Superfund Research Program
New Technologies for the Destructive Remediation of Halogenated Organics
Project Leader: Eric A. Betterton
Grant Number: P42ES004940
Funding Period: 2000-2010
Final Progress Reports
Year: 2009 2004
This year, work continued on the characterization of wind-blown dust originating from two mine tailings contaminated with arsenic, lead, and chromium.
Ongoing monitoring of aerosols confirms preliminary results and reveals new findings.
- High levels of arsenic continue to be observed routinely in 0.3-0.5 nm diameter particles, which can be readily inhaled and deposited in the human respiratory tract.
- High concentrations of chromium in the larger particles have been seen and may be due to wind-blown dust or other mechanical action.
- Dust-dispersion modeling work has begun to predict the distribution of particulates emanating from the smelter stack and using meteorological observations to drive the model. The goal of the simulation is to aid in source apportionment and to develop predictive tools to be used in risk assessment.
- Contributed to an EPA Region 9 Remedial Investigation Report for the Humboldt-Iron King Site. The Report integrates all site data into a conceptual site model, which is the foundation for understanding site conditions and developing cleanup options.

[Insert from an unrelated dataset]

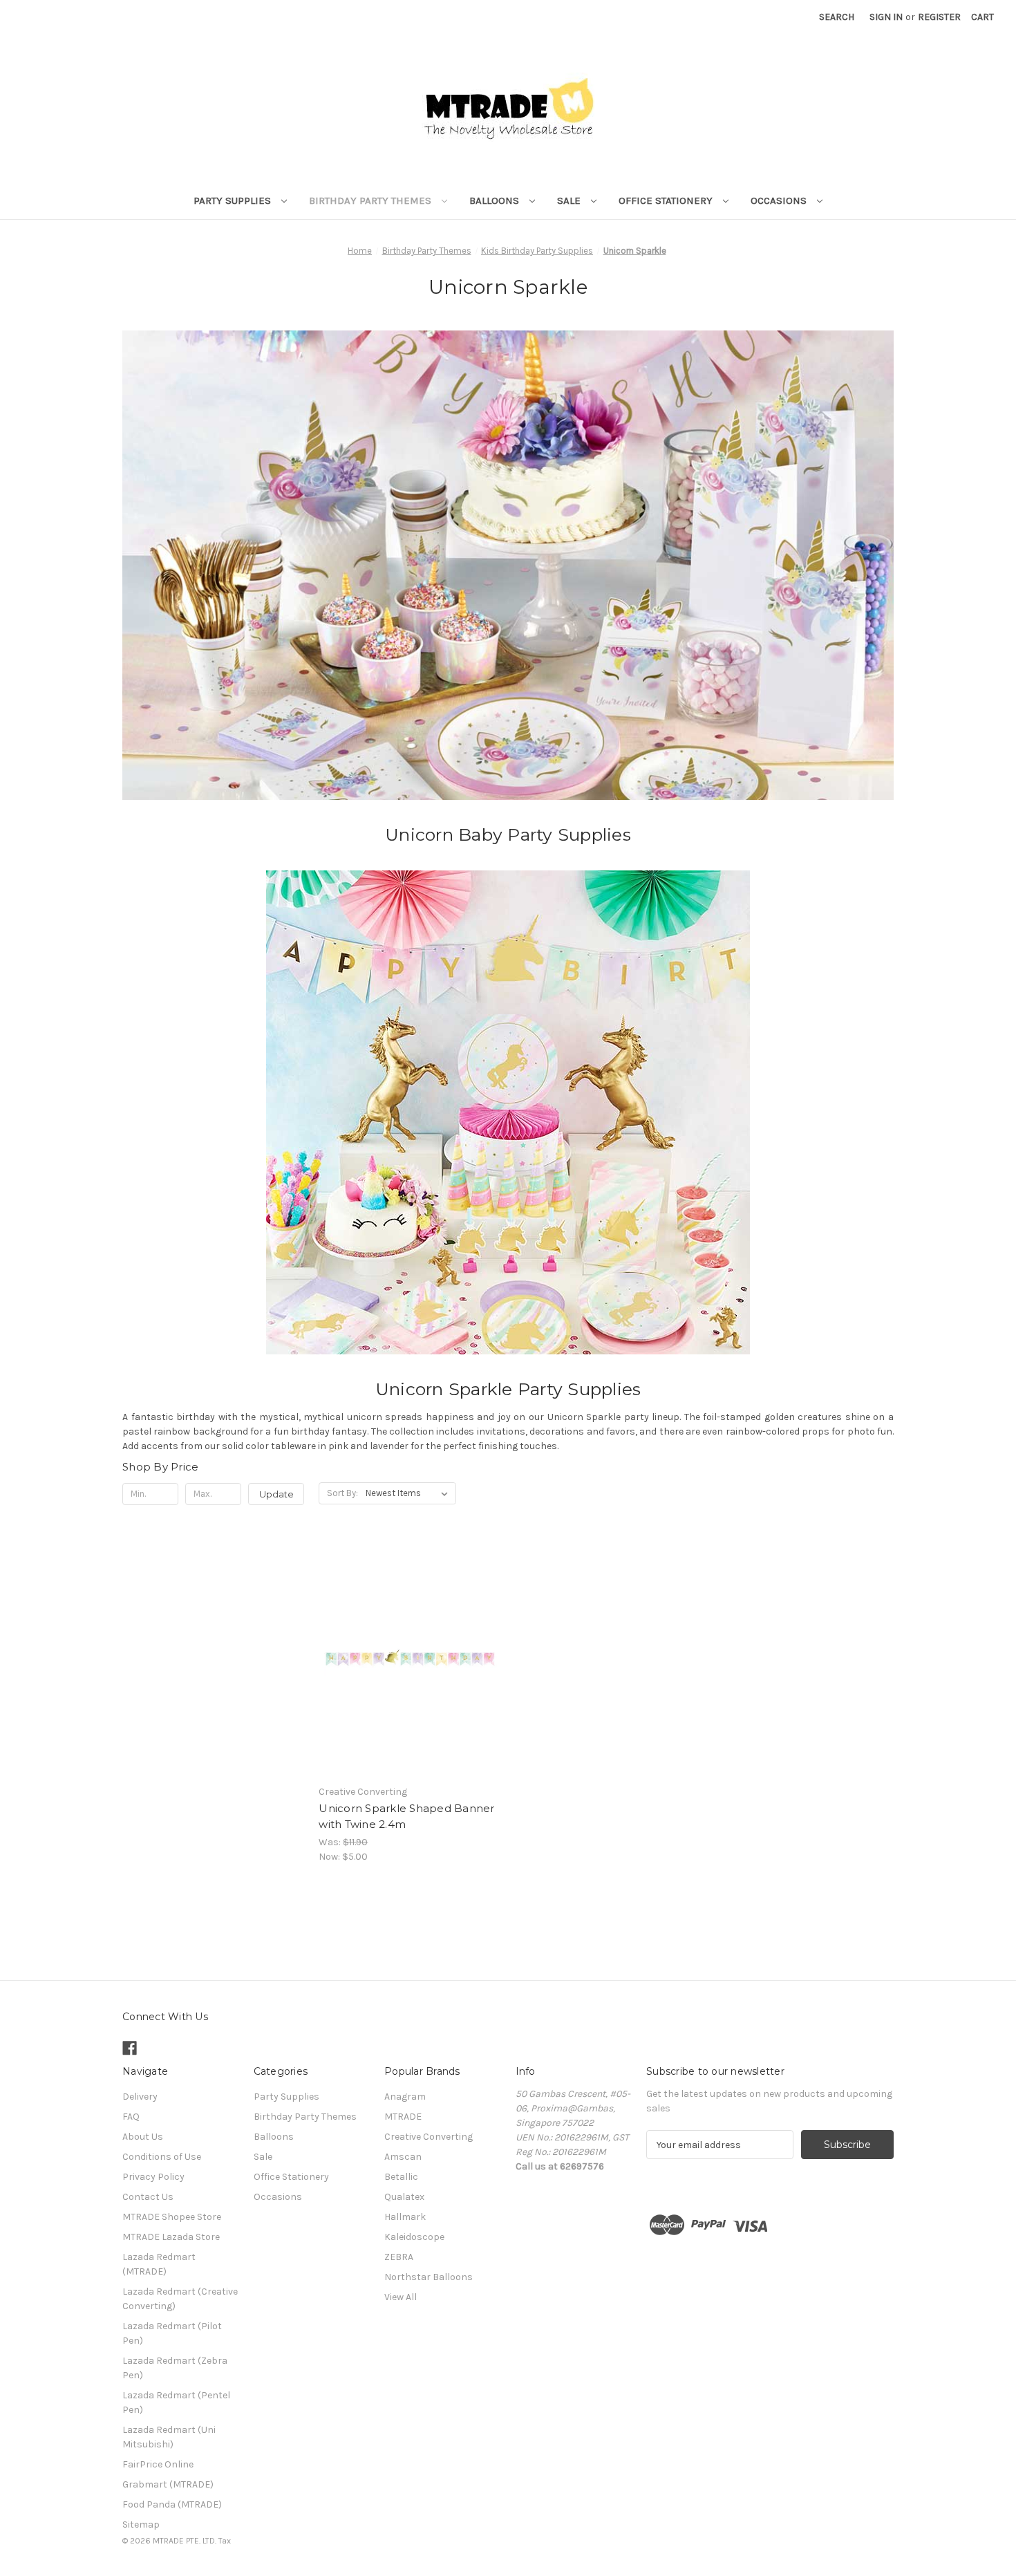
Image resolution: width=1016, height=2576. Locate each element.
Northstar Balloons (428, 2277)
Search (836, 17)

- High variability in concentration of many elements in collected particulates in all size distributions at this site (without an active smelter) is apparently dominated by wind-blown dust and human activity.
- The relatively high concentration of arsenic found in the very smallest particles and the gas phase might be related to acidic-reducing conditions in the soil. Laboratory work is underway to confirm this previously unknown source of gaseous arsenic.